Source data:
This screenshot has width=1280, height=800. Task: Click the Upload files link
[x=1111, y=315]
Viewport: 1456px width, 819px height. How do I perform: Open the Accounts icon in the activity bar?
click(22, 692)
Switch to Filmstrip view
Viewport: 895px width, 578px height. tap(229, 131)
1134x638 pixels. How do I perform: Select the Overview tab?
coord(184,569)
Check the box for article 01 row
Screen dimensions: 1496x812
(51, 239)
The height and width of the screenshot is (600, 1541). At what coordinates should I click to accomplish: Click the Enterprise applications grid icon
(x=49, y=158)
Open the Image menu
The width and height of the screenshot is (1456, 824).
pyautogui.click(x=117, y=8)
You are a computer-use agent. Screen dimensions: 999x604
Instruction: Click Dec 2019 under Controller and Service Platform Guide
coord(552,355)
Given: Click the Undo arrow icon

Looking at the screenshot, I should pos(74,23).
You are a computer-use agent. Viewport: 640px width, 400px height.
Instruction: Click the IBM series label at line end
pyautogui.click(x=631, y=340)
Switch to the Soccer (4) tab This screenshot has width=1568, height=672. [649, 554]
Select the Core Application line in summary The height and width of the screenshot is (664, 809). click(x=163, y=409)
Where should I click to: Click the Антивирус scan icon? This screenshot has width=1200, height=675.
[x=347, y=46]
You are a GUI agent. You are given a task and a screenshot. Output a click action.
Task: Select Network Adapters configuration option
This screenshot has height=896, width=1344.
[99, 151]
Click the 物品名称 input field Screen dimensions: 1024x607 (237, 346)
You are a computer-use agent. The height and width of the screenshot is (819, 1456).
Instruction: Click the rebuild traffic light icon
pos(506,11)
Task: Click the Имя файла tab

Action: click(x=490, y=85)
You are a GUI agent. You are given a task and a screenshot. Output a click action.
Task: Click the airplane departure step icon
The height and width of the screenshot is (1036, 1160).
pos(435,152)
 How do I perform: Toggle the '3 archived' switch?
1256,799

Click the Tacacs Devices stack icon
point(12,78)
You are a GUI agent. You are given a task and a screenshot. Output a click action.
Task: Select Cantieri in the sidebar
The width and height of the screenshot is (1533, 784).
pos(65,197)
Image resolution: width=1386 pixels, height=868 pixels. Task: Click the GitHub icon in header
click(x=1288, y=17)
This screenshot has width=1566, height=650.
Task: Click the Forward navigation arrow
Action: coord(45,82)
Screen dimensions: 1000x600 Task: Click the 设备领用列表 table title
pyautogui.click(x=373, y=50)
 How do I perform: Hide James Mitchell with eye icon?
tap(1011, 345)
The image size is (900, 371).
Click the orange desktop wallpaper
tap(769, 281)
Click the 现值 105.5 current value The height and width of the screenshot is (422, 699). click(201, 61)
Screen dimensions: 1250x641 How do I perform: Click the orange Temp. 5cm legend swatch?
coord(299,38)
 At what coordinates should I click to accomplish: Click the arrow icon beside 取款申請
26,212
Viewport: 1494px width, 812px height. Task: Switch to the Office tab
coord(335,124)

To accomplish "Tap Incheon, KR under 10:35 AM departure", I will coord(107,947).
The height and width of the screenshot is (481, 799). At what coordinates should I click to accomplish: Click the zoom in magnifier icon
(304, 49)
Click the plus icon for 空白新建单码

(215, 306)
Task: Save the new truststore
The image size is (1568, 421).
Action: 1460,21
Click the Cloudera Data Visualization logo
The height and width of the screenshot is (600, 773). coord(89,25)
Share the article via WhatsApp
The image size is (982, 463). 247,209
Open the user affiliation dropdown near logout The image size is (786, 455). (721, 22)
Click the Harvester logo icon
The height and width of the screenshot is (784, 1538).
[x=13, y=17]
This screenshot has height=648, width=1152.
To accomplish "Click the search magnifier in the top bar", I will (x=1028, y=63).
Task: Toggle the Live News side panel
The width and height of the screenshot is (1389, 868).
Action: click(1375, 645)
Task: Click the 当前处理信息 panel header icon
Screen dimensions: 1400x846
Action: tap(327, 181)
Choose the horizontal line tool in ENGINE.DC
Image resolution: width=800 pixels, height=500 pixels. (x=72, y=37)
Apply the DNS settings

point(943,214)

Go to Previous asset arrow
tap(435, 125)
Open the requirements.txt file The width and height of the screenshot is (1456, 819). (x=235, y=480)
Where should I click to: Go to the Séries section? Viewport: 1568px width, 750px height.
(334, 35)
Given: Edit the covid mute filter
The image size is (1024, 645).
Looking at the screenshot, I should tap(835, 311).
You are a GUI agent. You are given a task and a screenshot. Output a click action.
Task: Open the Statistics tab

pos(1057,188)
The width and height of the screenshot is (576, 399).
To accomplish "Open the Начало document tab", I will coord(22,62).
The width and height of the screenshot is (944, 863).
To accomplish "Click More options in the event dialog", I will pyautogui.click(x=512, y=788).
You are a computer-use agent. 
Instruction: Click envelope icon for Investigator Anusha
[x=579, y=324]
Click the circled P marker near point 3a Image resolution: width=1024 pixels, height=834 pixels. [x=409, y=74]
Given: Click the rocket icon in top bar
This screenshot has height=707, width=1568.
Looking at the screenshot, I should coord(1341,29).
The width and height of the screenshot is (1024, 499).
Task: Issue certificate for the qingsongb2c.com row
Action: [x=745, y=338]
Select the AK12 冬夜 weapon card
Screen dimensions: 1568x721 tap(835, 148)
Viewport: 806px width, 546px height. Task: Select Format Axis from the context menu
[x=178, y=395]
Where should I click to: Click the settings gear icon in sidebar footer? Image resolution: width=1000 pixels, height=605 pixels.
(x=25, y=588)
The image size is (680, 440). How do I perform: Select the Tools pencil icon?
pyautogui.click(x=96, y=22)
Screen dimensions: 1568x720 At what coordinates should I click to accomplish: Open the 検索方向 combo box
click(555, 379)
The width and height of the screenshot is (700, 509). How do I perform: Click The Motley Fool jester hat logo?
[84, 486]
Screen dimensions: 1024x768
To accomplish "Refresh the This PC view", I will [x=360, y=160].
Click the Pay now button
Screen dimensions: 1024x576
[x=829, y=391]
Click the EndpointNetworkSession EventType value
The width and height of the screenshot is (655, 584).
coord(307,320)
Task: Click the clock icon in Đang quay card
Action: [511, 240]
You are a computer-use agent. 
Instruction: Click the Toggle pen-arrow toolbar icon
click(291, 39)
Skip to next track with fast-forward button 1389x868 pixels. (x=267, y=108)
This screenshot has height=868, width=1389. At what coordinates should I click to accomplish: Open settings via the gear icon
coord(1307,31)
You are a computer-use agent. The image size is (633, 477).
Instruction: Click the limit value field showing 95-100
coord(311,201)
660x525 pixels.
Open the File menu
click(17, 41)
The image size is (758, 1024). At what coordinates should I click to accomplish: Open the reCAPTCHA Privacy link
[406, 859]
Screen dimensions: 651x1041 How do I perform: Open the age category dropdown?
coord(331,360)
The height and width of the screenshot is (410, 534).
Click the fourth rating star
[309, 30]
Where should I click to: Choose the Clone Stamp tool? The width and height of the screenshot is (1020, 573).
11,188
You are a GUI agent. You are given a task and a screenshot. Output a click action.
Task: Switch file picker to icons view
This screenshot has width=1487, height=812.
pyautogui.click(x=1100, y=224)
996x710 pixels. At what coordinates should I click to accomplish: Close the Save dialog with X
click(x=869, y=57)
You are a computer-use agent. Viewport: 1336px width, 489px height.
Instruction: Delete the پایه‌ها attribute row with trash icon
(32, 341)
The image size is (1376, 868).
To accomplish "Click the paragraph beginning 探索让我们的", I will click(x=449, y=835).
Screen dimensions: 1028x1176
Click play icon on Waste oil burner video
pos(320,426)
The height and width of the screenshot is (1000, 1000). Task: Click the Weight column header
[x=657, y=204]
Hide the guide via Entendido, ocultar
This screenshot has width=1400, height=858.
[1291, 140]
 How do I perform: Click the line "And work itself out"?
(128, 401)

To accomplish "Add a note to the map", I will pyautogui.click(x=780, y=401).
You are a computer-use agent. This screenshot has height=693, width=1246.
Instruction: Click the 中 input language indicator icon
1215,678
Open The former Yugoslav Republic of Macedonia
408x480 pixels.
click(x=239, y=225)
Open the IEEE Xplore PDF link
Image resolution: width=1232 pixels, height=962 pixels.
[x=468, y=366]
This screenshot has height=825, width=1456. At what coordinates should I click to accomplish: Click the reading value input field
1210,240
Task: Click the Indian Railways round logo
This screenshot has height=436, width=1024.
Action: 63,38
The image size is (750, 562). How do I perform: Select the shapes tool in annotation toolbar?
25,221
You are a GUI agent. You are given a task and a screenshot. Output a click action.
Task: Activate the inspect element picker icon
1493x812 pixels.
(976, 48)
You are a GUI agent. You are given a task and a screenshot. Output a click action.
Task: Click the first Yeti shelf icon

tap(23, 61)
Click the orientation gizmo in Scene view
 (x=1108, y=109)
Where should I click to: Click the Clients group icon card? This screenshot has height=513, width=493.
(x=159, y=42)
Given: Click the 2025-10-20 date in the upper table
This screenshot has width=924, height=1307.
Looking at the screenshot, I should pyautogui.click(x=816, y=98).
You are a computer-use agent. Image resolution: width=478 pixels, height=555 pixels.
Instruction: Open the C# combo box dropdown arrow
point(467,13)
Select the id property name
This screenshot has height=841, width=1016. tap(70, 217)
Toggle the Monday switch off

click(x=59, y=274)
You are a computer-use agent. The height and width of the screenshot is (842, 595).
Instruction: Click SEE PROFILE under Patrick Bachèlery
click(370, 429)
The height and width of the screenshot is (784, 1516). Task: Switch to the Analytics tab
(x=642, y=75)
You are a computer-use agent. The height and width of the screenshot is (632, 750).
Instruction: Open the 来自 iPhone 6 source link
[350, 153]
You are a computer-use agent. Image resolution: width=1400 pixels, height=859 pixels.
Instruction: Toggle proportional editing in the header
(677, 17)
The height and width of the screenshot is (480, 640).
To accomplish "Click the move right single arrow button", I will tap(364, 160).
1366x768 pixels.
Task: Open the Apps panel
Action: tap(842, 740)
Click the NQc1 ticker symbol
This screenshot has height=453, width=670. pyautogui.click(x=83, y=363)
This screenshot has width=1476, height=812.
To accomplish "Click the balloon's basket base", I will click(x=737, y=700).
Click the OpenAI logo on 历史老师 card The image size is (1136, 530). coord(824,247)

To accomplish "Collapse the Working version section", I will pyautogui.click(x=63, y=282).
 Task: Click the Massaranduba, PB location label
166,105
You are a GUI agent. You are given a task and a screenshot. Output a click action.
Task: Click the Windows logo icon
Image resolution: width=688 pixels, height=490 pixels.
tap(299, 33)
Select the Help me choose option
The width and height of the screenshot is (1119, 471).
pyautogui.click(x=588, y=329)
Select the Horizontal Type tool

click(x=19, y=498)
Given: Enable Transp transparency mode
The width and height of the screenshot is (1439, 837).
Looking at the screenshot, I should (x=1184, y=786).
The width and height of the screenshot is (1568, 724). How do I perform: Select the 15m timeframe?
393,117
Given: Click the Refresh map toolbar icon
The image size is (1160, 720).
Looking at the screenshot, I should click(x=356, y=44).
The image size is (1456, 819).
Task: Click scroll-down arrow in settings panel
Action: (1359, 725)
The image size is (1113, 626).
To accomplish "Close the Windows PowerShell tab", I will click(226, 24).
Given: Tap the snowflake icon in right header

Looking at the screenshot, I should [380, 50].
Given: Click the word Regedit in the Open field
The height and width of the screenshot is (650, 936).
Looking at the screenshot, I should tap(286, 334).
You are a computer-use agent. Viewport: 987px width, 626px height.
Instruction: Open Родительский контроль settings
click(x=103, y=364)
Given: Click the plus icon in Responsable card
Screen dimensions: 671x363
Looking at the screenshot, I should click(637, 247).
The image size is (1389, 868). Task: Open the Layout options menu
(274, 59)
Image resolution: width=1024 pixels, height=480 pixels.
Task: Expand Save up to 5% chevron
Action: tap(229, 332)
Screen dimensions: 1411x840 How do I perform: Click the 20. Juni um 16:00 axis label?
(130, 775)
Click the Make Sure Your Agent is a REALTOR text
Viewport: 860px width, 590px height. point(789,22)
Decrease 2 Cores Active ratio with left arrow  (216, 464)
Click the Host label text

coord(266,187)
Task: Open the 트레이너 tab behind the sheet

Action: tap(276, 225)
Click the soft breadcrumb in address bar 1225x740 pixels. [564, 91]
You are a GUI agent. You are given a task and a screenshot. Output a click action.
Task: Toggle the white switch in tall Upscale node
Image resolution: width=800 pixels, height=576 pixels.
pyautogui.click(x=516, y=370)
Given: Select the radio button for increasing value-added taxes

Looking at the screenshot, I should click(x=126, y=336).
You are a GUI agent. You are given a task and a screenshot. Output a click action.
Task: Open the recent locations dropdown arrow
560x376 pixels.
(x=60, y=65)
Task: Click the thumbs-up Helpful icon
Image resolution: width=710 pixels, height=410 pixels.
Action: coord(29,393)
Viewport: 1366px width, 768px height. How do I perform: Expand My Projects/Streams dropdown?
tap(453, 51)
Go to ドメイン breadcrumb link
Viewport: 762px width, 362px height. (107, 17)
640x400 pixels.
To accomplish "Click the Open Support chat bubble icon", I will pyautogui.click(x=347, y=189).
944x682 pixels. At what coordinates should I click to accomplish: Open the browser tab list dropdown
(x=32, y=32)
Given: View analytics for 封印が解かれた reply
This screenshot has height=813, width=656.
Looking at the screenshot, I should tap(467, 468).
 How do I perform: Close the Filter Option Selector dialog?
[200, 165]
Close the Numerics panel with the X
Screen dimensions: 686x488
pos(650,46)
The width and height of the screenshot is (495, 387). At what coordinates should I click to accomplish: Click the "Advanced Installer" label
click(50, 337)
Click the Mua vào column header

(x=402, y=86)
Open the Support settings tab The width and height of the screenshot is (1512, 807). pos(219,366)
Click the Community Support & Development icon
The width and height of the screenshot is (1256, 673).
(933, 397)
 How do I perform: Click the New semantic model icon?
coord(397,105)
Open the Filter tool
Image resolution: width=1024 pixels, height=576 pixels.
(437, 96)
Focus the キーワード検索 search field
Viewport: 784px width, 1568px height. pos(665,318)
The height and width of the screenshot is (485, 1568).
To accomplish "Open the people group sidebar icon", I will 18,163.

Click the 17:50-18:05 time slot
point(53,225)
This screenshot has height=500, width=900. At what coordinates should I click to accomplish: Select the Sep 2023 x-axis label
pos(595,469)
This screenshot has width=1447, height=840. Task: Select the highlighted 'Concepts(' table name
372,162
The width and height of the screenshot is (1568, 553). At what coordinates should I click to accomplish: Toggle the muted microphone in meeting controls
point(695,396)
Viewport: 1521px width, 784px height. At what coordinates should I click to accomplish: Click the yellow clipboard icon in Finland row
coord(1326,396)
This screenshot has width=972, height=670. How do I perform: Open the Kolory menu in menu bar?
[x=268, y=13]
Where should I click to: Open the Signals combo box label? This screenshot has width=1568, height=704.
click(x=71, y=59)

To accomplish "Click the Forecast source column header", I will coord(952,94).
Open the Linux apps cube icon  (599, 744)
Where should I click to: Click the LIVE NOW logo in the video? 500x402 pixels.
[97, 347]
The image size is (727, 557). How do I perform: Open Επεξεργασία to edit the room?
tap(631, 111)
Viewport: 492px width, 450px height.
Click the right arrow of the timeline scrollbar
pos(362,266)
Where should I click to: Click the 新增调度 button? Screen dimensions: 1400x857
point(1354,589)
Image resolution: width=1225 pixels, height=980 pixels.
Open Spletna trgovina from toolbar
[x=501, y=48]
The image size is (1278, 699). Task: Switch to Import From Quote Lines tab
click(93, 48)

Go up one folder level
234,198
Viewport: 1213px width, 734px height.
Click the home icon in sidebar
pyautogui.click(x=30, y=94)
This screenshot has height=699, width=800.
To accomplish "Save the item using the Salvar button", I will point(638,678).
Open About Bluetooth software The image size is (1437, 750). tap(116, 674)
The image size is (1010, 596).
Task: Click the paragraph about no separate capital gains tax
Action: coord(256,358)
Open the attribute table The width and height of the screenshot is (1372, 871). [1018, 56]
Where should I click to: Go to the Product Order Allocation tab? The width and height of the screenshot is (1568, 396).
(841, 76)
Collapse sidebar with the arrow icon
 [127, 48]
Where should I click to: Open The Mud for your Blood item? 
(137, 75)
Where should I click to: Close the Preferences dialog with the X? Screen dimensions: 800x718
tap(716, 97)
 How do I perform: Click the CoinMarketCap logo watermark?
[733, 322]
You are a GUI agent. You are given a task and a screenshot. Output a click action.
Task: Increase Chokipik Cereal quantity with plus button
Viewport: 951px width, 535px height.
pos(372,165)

Exercise task:
Copy verbatim the lines of the records from the one containing "This screenshot has height=699, width=800." through the one containing "I will point(638,678).", including both of those lines.

Full response:
This screenshot has height=699, width=800.
To accomplish "Save the item using the Salvar button", I will point(638,678).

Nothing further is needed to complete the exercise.